Sunday, July 31, 2005

Promo: MY HAIR PIECE

Dana Block sent this in. Please post your comments below if you see the show.



“MY HAIR PIECE”
BY DANA BLOCK

A woman who has just given birth to the perfect little baby discovers she now looks like a sex bomb, thanks to breast feeding, and on a hot night out with hubby, escapes in a cheesy Mexican Restaurant and has a torrid romp with sex-starved Richard Gere who happens to be sitting across the bar from them. Chaos ensues.
My Hair Piece was first performed in Chicago in 1999 at the Rhinocerous Festival at Lunar Cabaret.
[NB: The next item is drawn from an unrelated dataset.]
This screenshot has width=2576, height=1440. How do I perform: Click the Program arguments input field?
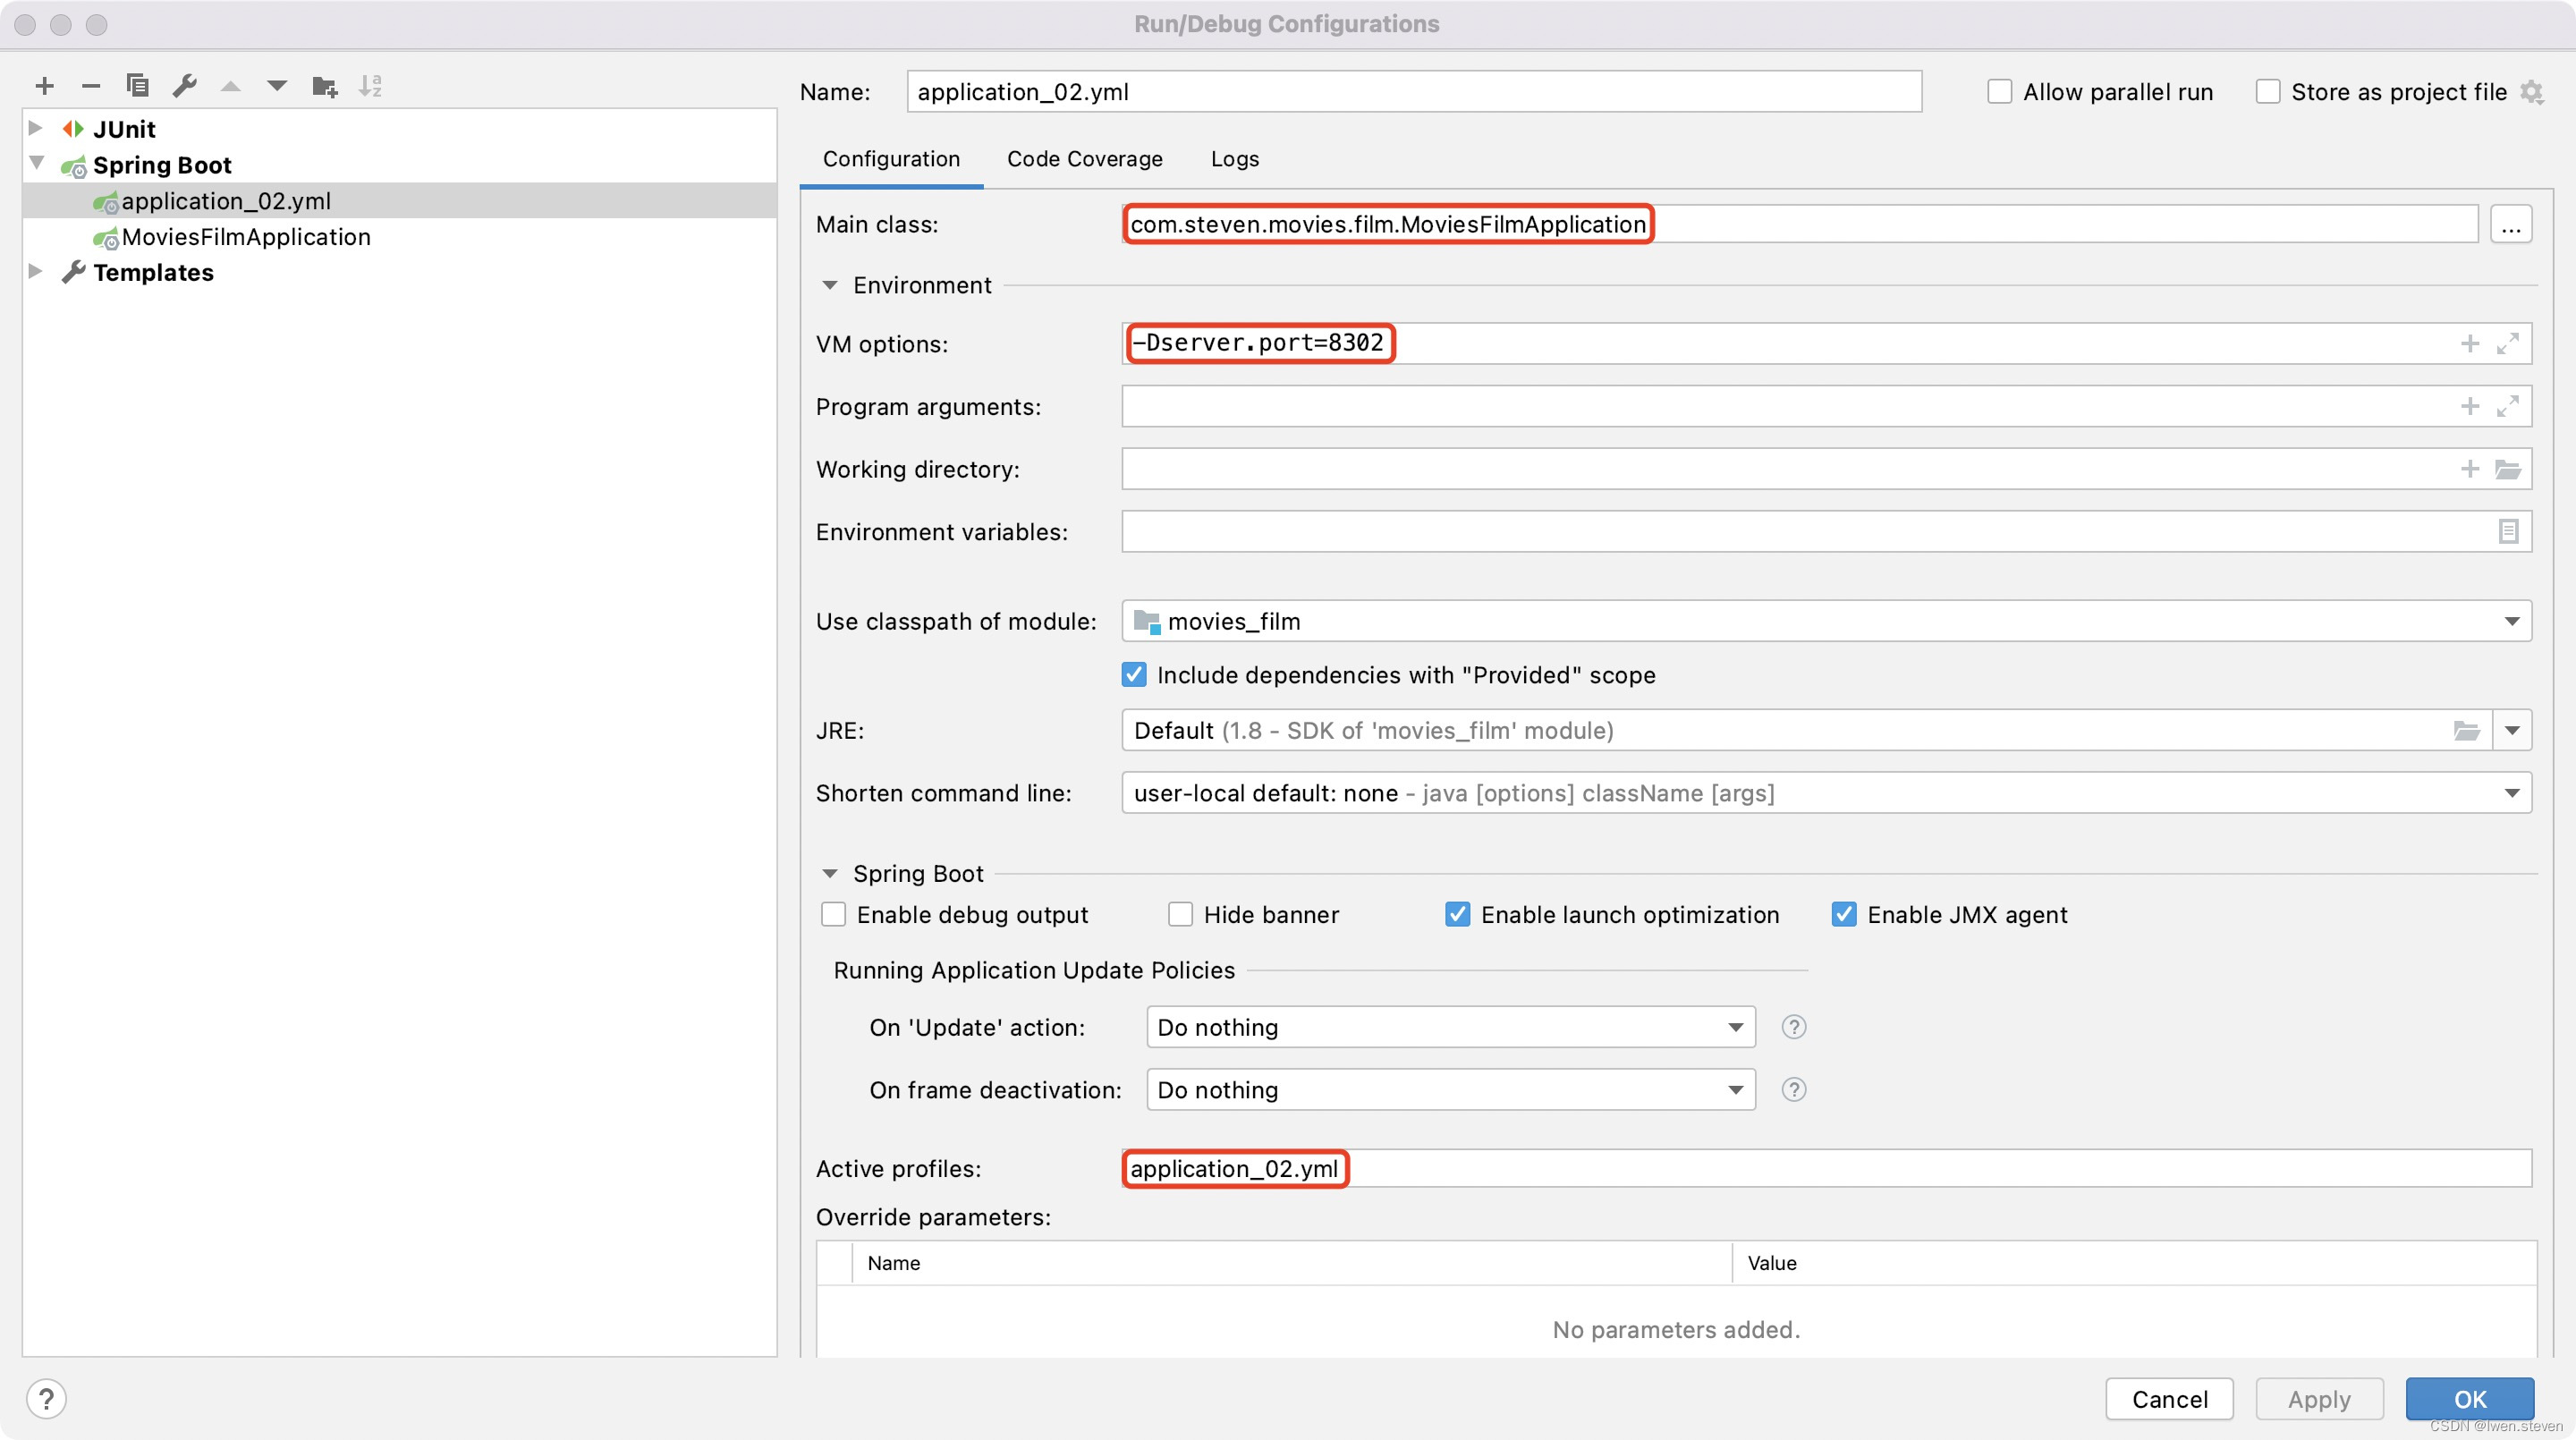(x=1780, y=407)
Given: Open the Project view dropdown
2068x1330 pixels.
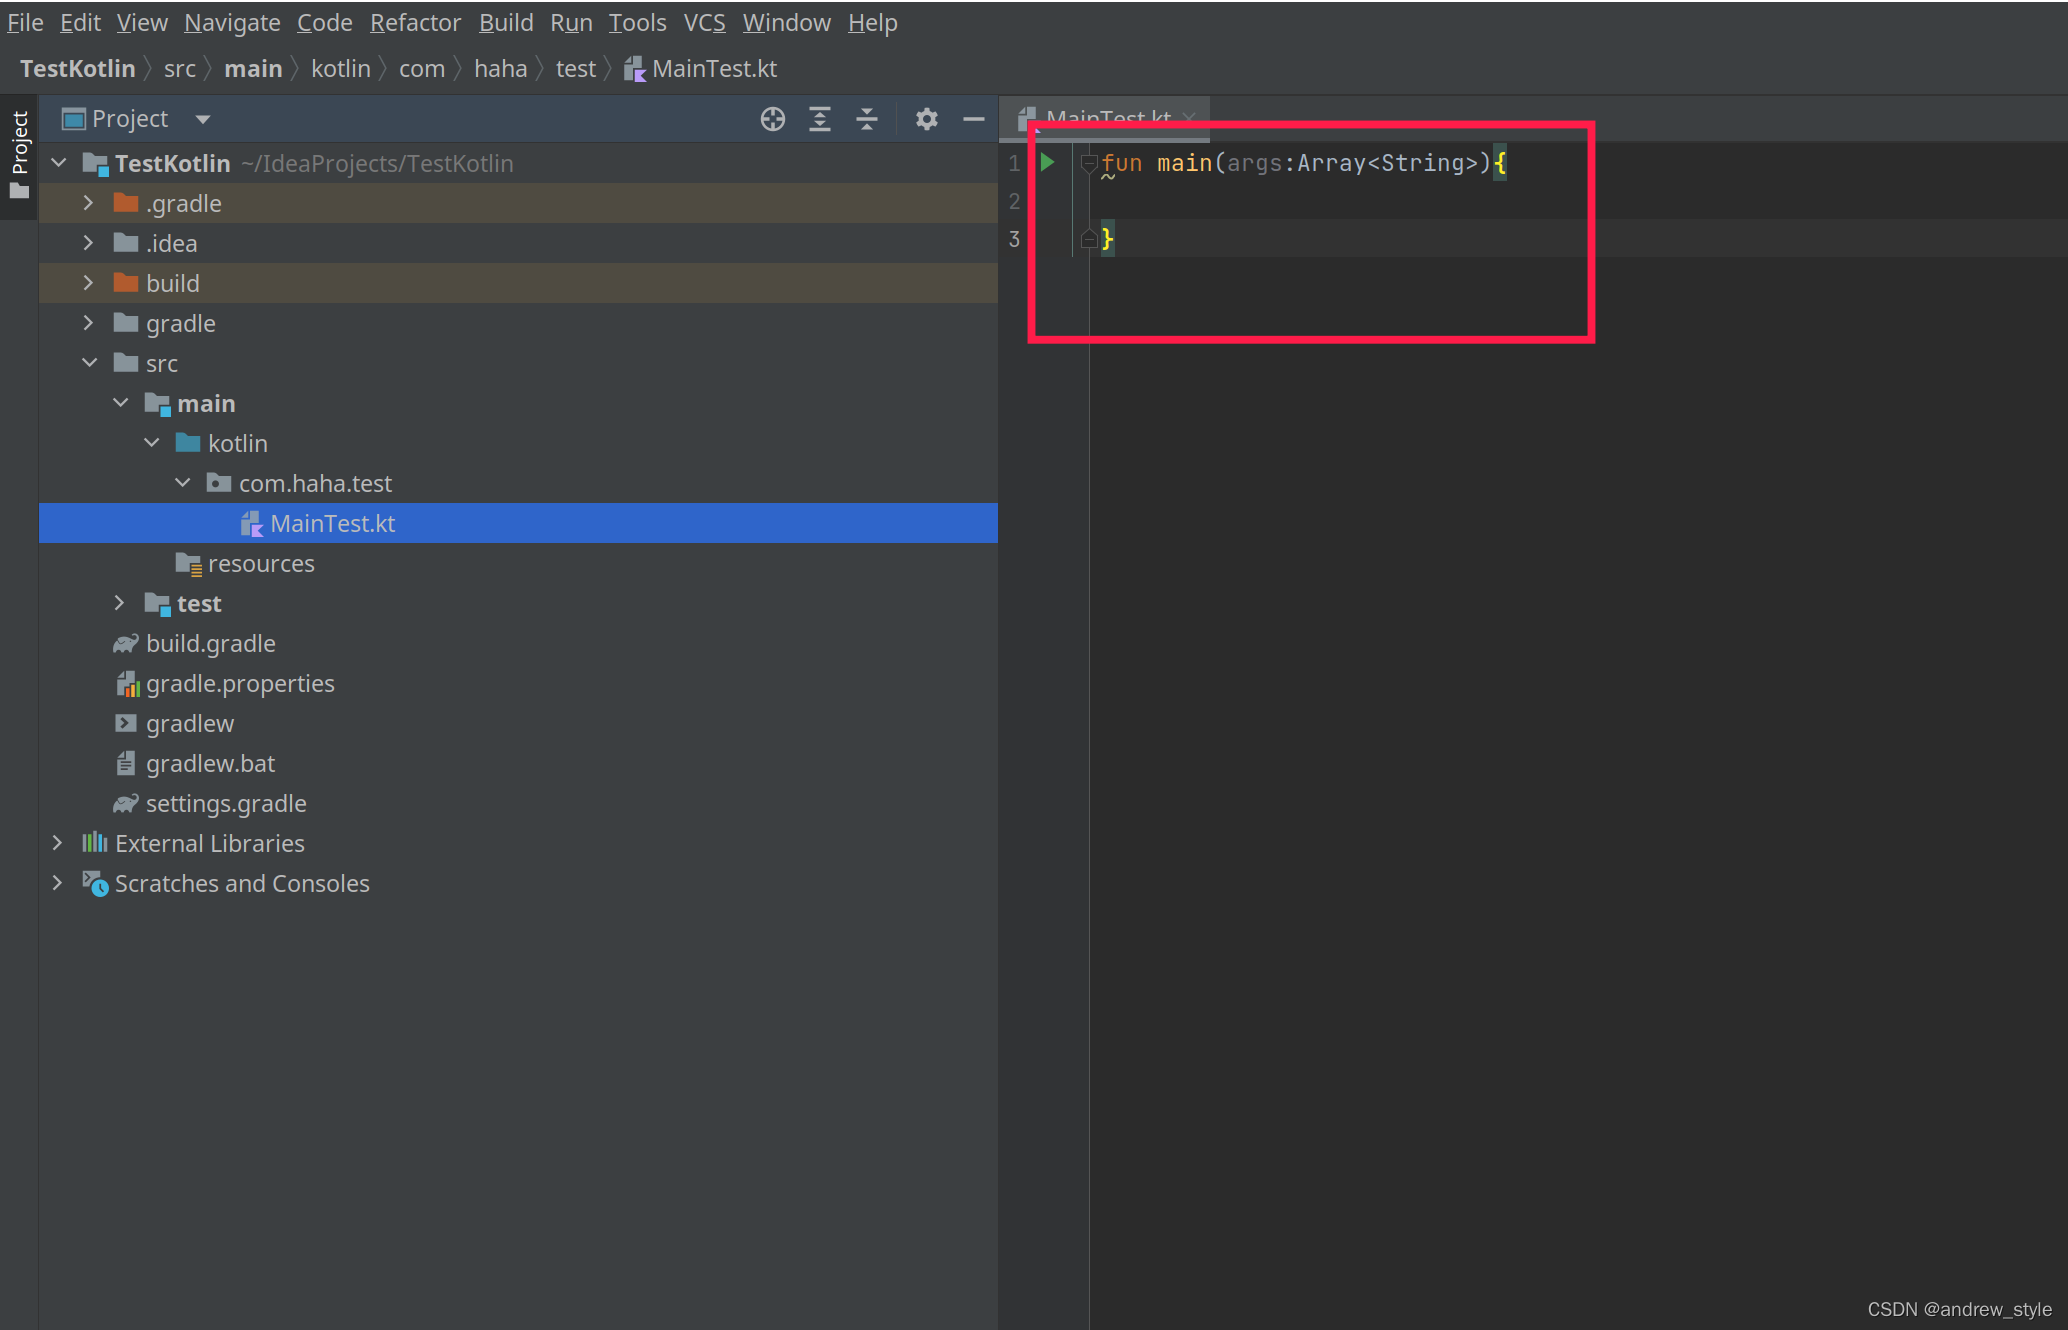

Justin Hayford, reviewing it for the prominent arts newspaper Chicago Reader, said:
"You’ve got to have something to offer if you’re going to wade into the crowded pool of … solo performance in Chicago. Dana Block… shows she’s got the writers’ chops… [she] writes with efficiency and flair… she has a knack for creating images at once arresting and irreverent… Block will be a monologuist to contend with."

Venue: Nietzsche’s, 248 Allen St, Buffalo
Running Time: Thirty minutes
Admission: Pay what you can
Performances: Thursday, July 28, 7:00-7:30,
Saturday, July 30, 7:00-7:30,
Sunday, July 31, 2:00-2:30,
Wednesday, Aug 3, 9:30-10:00,
Thursday, Aug 4, 7:00-7:30

1 comment:

Ron E. said...

Small audiences are definitely a hazard with the festival (to say nothing of Buffalo in general--not that anywhere else is any better if you don't have major name recognition and press coverage). Tonight I went to a show with 3 other people in the audience (and then I performed one to about 10 people). But I have been really impressed with the quality of the performances even when the crowd is small to nonexistent. The MC Vendetta shows I saw (both at Nietzsche's and outside) had small audiences at first but she didn't let up an iota of intensity. I felt lucky to have witnessed them. Same with Scott Kurchak's My Life as an Ape: tiny audience tonight, but he played as if it was a full house, and that's a rare gift indeed.

I well know how discouraging it can be to play to a super-small audience. But I often think about a story the amazing performer Robbie McCauley once told me, about playing to about 3 or 4 people in NYC many years ago. As it turns out, one of those 3 or 4 people happened to be a critic, who wrote the review a friend of mine read that inspired me to bring her to Buffalo. The moral? You never know who's in that audience of 3.